De fato, há quem afirme que ele não foi concebido para desempenhar esse papel, e na administração federal ainda há uma considerável resistência a sua efetiva incorporação. Como reflexo, sua tramitação no Congresso Nacional também não mobiliza parlamentares, que se limitam à discussão de itens reproduzidos no orçamento anual. Nesse contexto, o PPA é comumente definido como um documento burocrático e de pouca utilidade. (Paulo, 2014, p. 171).
Para Rezende (2011), o predomínio da compreensão do planejamento como peça relacionada ao período autoritário contribuiu para relegá-lo ao terreno do planejamento orçamentário durante o período que seguiu a redemocratização. Ademais, apesar de a Constituição de 1988 institucionalizar o PPA como peça de planejamento, foi somente a partir da Lei Complementar nº 101/2000 que ficou estabelecido o entendimento de que a construção do PPA era obrigatória tanto para os estados quanto para os municípios.
As limitações em termos de capacidades estatais também contribuiriam para as dificuldades em termos de elaboração e de execução dos PPAs. Tais restrições relacionar-se-iam com algumas questões. Além das consequências da trajetória histórica brasileira de concentração do planejamento no governo central, cabe ressaltar fatores relacionados às precariedades técnico-administrativas e financeiras dos municípios brasileiros, em especial daqueles de pequeno porte, sobretudo no tocante a recursos de capital para investimentos (Papi & Demarco, 2018).

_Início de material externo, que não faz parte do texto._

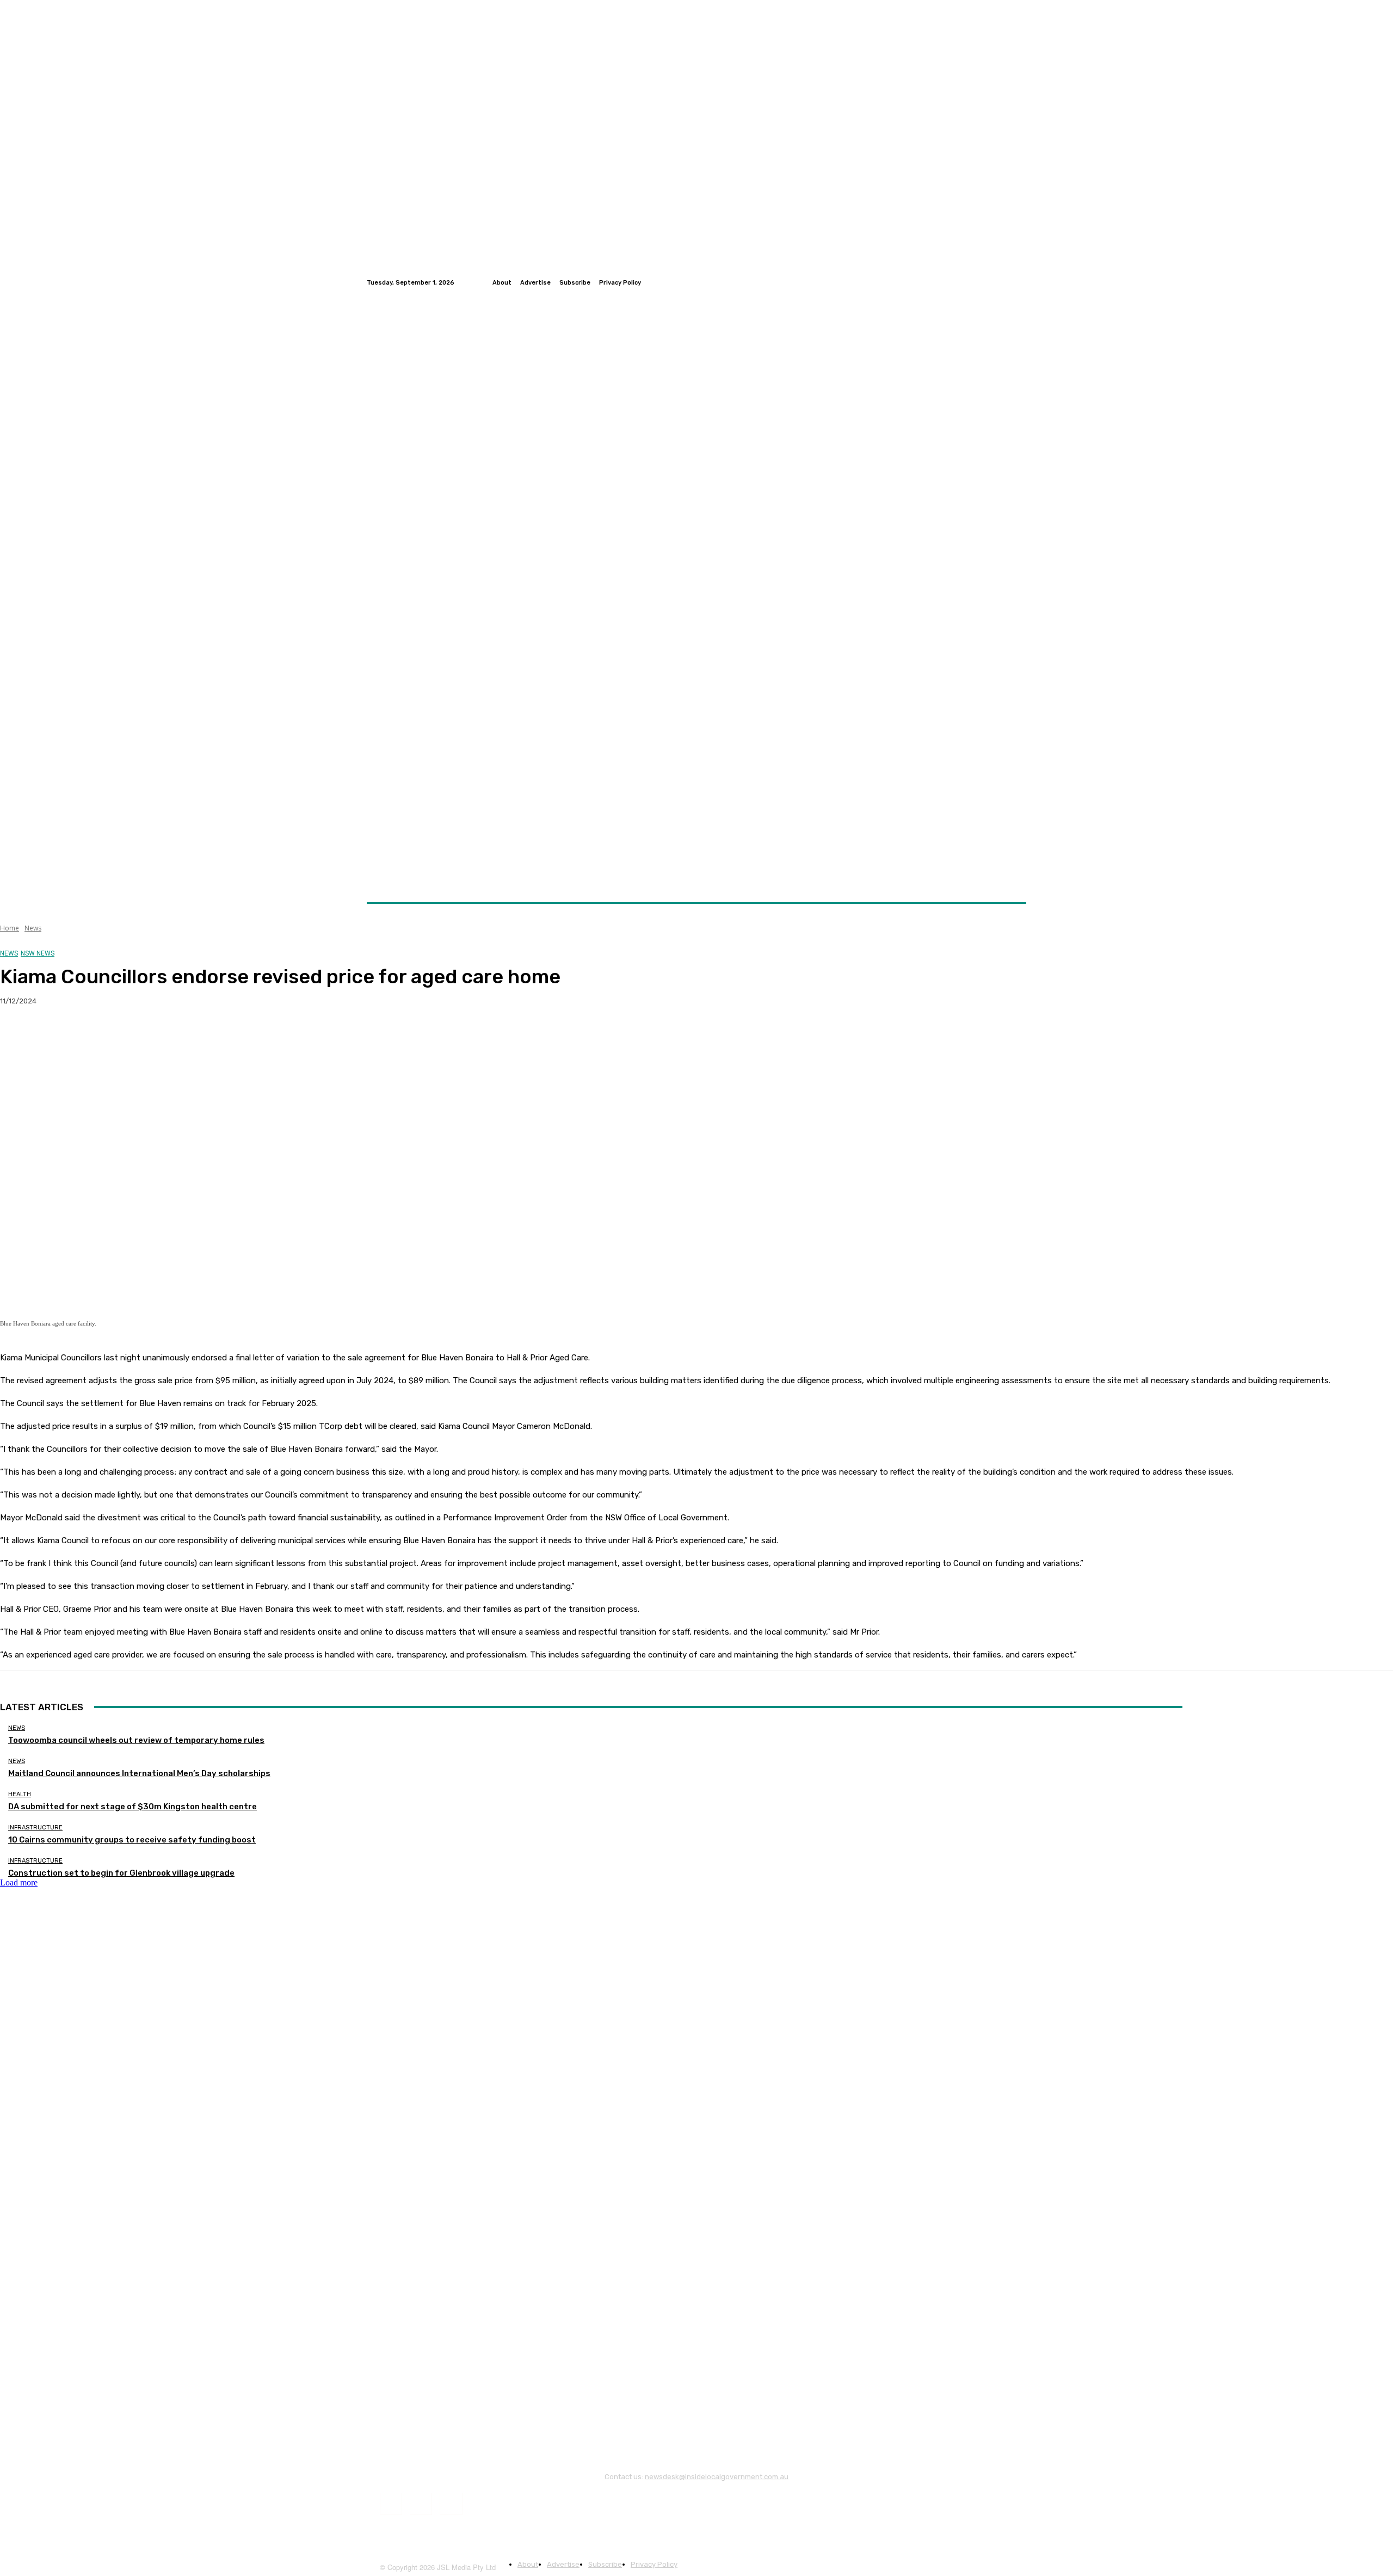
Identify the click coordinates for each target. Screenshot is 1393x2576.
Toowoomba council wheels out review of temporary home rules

Com relação à dimensão administrativa, recebe relevo a questão da profissionalização da burocracia. Como mostrado por Marenco et al. (2017), Marenco (2017) e Grin et al. (2018), a existência de uma burocracia profissional – com recrutamento meritocrático, estabilidade de carreira e com maiores níveis de escolaridade – impacta positivamente tanto a capacidade de formulação e implementação de políticas públicas quanto o desempenho fiscal dos municípios. Não obstante, Marenco & Strohschoen (2018) mostraram mais probabilidade de encontrarmos cargos de confiança de menor escolaridade e servidores não concursados e com ensino fundamental ou médio nos municípios de pequeno porte. Atualmente, 44% dos municípios brasileiros possuem até 10 mil habitantes, 68% com até 20 mil habitantes (IBGE, 2016), como mostra o Quadro 2.

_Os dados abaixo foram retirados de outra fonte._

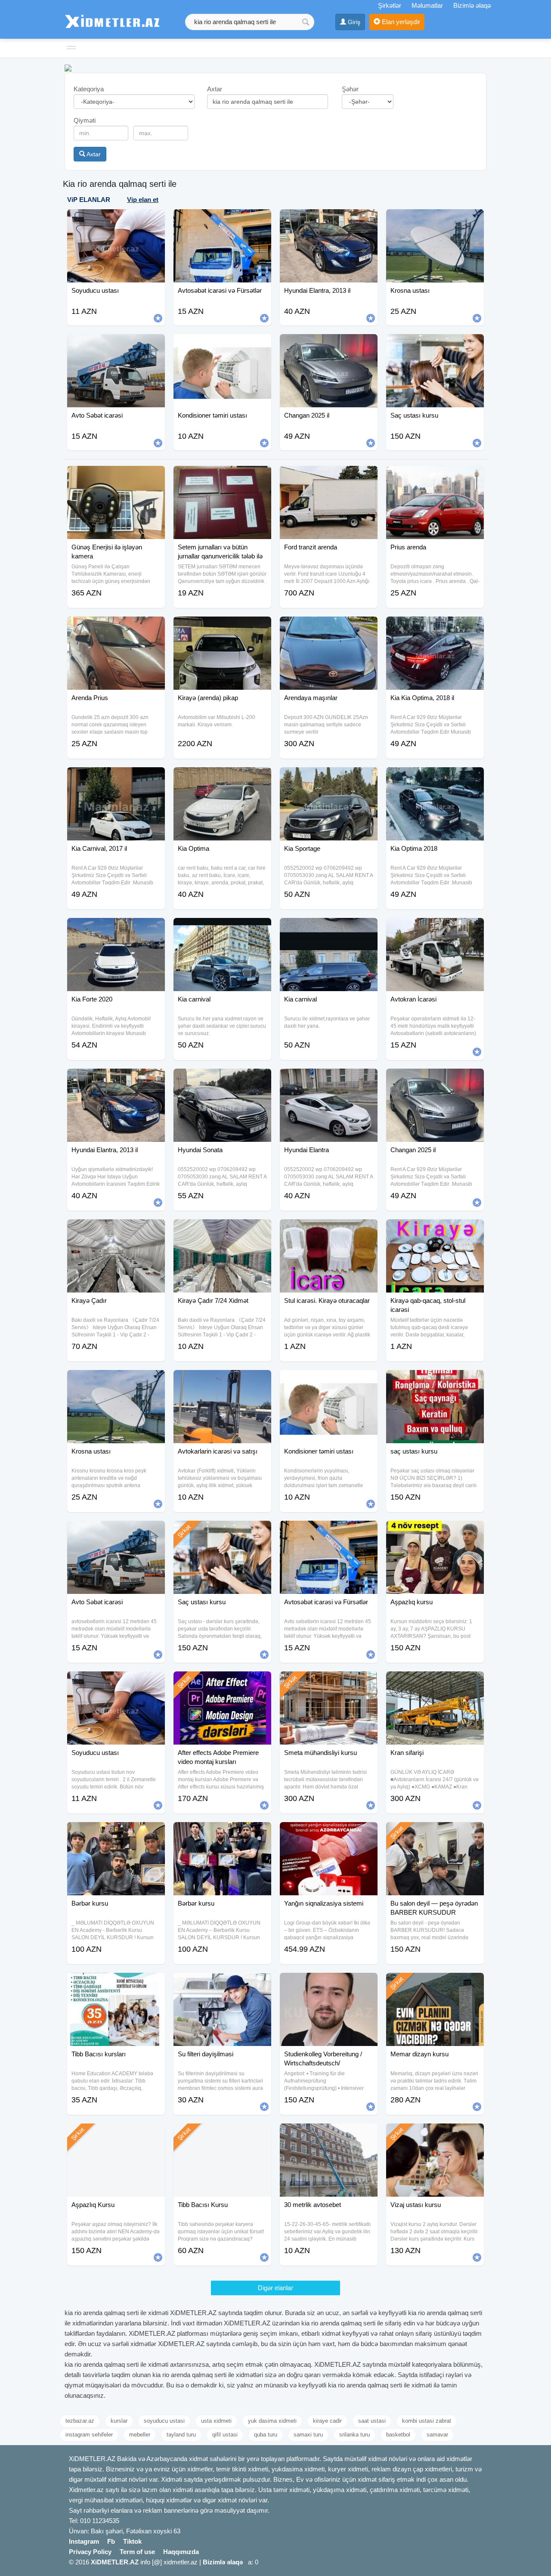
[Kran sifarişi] (435, 1682)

Quadro 2 - Número de municípios brasileiros e porte populacional
Porte populacional | Quantidade de municípios | % |
---|---|---|
Até 5.000 | 1.237 | 22,21 |
De 5.001 a 10.000 | 1.214 | 21,80 |
De 10.001 a 20.000 | 1.377 | 24,72 |
De 20.001 a 50.000 | 1.087 | 19,52 |
De 50.001 a 100.000 | 353 | 6,34 |
De 100.001 a 500.000 | 261 | 4,69 |
Mais de 500.000 | 41 | 0,74 |
Total | 5.570 | 100 |
Fonte: IBGE (2016).
Outro fator que precisa ser considerado quando olhamos para os municípios brasileiros se relaciona à extrema dependência financeira de grande parte deles das transferências constitucionais da União. De acordo com a Federação das Indústrias do Rio de Janeiro (FIRJAN, 2018), três décadas após a promulgação da Constituição Federal, o quadro financeiro dos municípios é de desequilíbrio no que tange ao volume de receitas e à geração de arrecadação própria: em 2016, 81,7% dos municípios não geraram sequer 20% de suas receitas.
Além disso, o estudo aponta que quanto menor é o município, maior é a dependência das transferências federais, sobretudo do Fundo de Participação dos Municípios (FPM). A média de geração de arrecadação própria de municípios de até 20 mil habitantes é de apenas 9,7%, segundo o estudo. Nesse sentido, aponta-se que a capacidade arrecadatória continuou muito restrita à União, tornando estados e municípios altamente dependentes de repasses constitucionais para o desenvolvimento das políticas públicas (Arretche, 2012).
Com efeito, os municípios encontram limitações na construção de capacidades técnicas e administrativas, o que, em tese, deixa consequências na qualidade do planejamento e da gestão das políticas públicas (Marinho & Jorge, 2015; Azevedo & Aquino, 2016). Portanto, se, por um lado, possuem status de entes federados e a incumbência de desenvolver instrumentos de planejamento a fim de orientar a implementação das políticas públicas em seus territórios, por outro, são altamente heterogêneos e desiguais, conquanto dispõem de limitadas capacidades estatais.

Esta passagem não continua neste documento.